The most important rule to remember if you are hoping to become profitable using the two-sided business model? Your company’s revenue potential depends on delivering value to BOTH the free user AND the paying customer.
One of the best tools I know for mapping the value creation stream in any given business model is the strategy map. However, traditionally, the strategy map has only one customer perspective/section and this can make mapping the two-sided business model a little confusing and challenging.
So, to make things clearer and help keep our two types of customers in our sights, why not modify the customer perspective in this way?
Now we have a workspace where we can better capture the different ways we deliver value to our two groups of customers.
Let’s begin with our free user base. Remember that we need to give them something and/or an experience that’s continuously attention worthy. When we are successful we can achieve our ultimate objective: attracting and keeping our free users – this is important because it helps get your business model/company over to the paying customer’s side of the strategy map. Other objectives that should go into this strategy map perspective are those that answer the question: “What do we have to give to/do for the free user(s) to earn and keep their attention?” The answers will depend on your business and what your unique users see as being attention worthy!
Now, let’s turn our thoughts to your paying customer. The ultimate objective you want to deliver for this customer group is an opportunity to grow their revenues by accessing and monetizing the free user base. To enable your paying customer to achieve this objective there are really two things your company needs to do: (1) grow an attractive free user base; and (2) deliver whatever else is necessary to help your paying customer achieve their ultimate objective.
Here’s what these two customer perspectives look like together:
Essentially, enabling your paying customer to get what they want (the achievement of their revenue growth objectives) is the gateway for achieving your company’s revenue objectives.
Attracting and maintaining the RIGHT free user base is the gateway for your paying customer to achieve their revenue growth objectives.
And giving your free users something they value in exchange for their continued attention is the foundation on which a successful customer perspective (AND outstanding customer value) is built in the two-sided business model.
Here’s how the picture/strategy map is beginning to evolve:
To ensure that your two-sided business model delivers the intended value and results, be sure that your Internal Process strategic objectives include the things you must excel at to give BOTH your free users AND your paying customers what they need/want/expect. Taking this approach better positions your company to deliver value to both groups of customers.
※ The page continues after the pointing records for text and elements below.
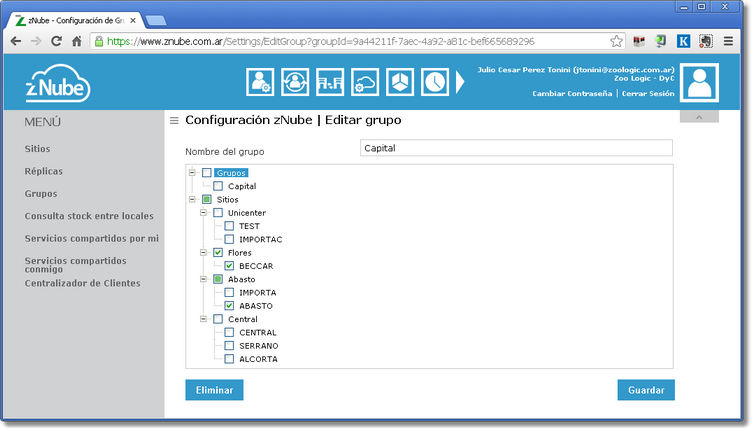Click the Nombre del grupo text field

pyautogui.click(x=516, y=149)
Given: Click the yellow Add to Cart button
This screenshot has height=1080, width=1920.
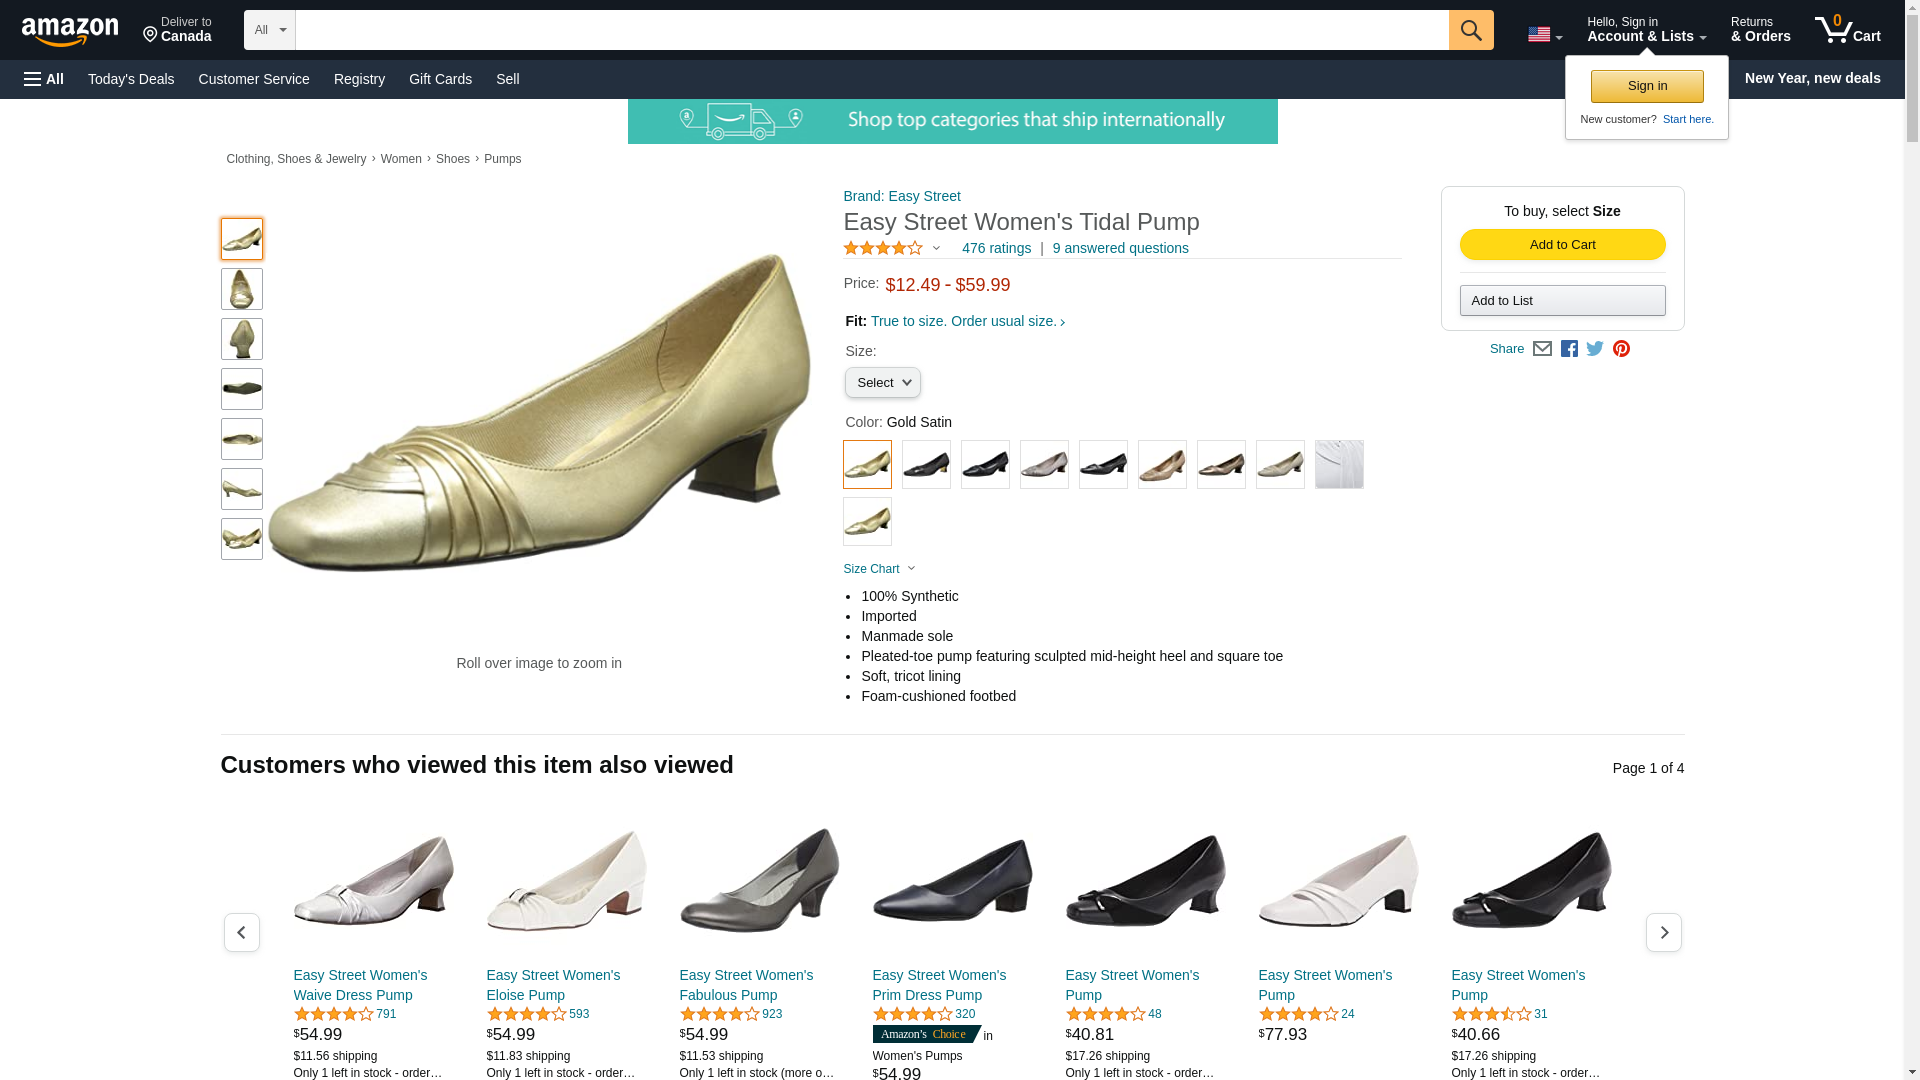Looking at the screenshot, I should (1562, 245).
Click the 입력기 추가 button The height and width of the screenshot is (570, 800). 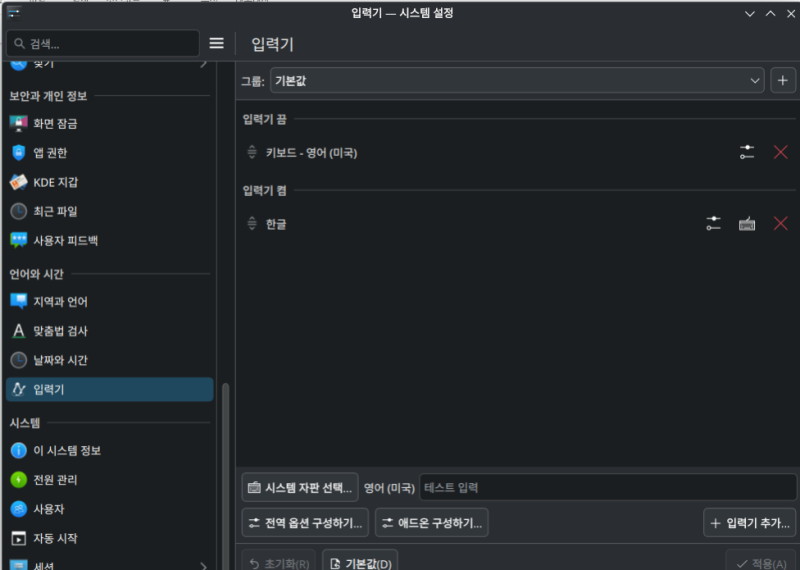(x=750, y=523)
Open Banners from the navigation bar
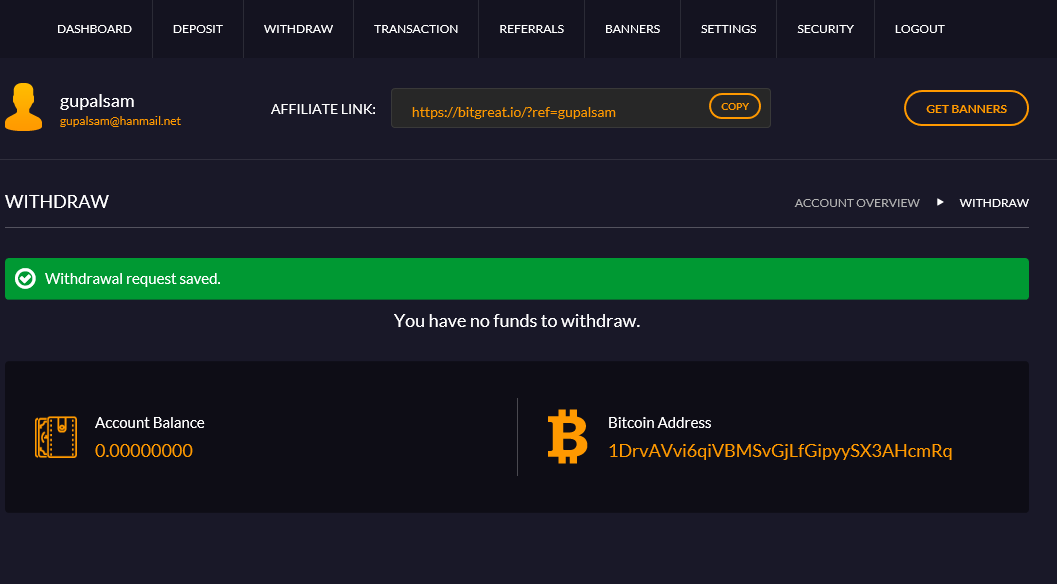Viewport: 1057px width, 584px height. [632, 29]
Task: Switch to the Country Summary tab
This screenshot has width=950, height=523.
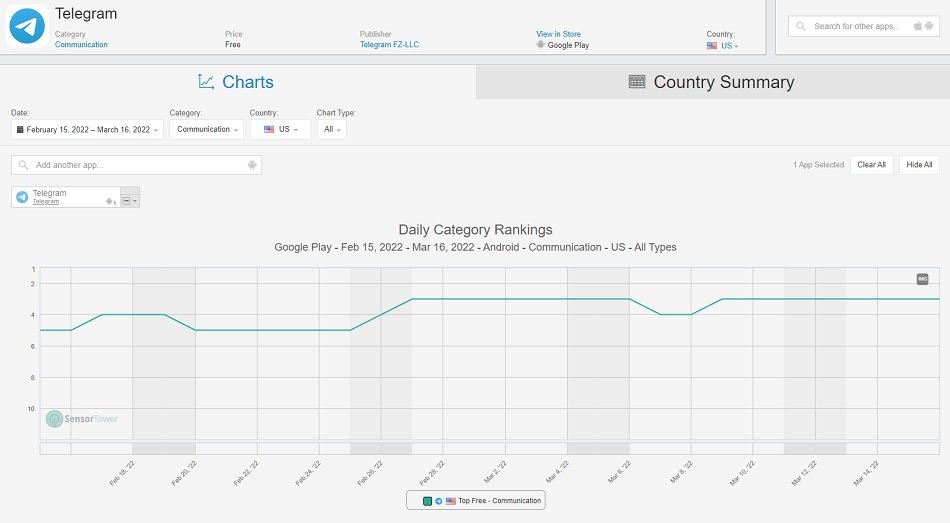Action: click(x=712, y=82)
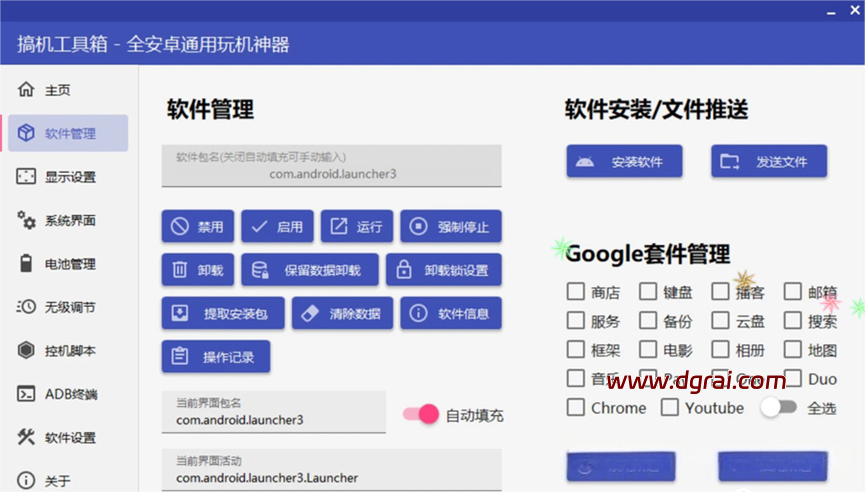The image size is (865, 492).
Task: Click the 操作记录 history button
Action: click(x=216, y=356)
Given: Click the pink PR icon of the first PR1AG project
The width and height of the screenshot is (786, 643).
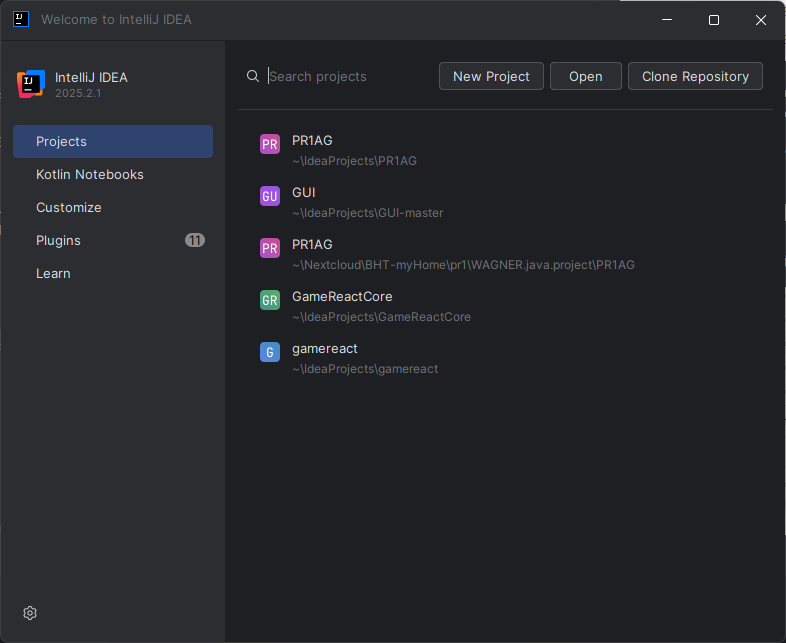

Juggling the different interests of your two groups of customers and delivering the necessary value under the two-sided business model can be challenging. While the strategy map is a great tool for clarifying the value creation stream and making it transparent to everyone in your organization, my experience working with tech company entrepreneurs has shown me that the traditional strategy map format doesn’t make it easy to keep the often competing value creation streams clear – it gets very confusing about where and how to capture objectives for the two essential customer groups in the two-sided business model.
The strategy map modifications outlined here have helped the entrepreneurs I’ve worked with clarify the customer approaches required under their two-sided business model, giving them an easier way to capture the essential strategic objectives AND map the important relationships between them.
However, please remember that this is a generic template designed to offer you a starting point for thinking about the value you create for, and deliver to, both the free and paying customers of your company. You may need to modify the template further to work for your specific two-sided business model – something that you should feel perfectly fine in doing!
Have you tried to map your two-sided business model using this or another modified approach to the traditional strategy map format? What has worked for you and your company? Please share your experiences here so that we can all learn together!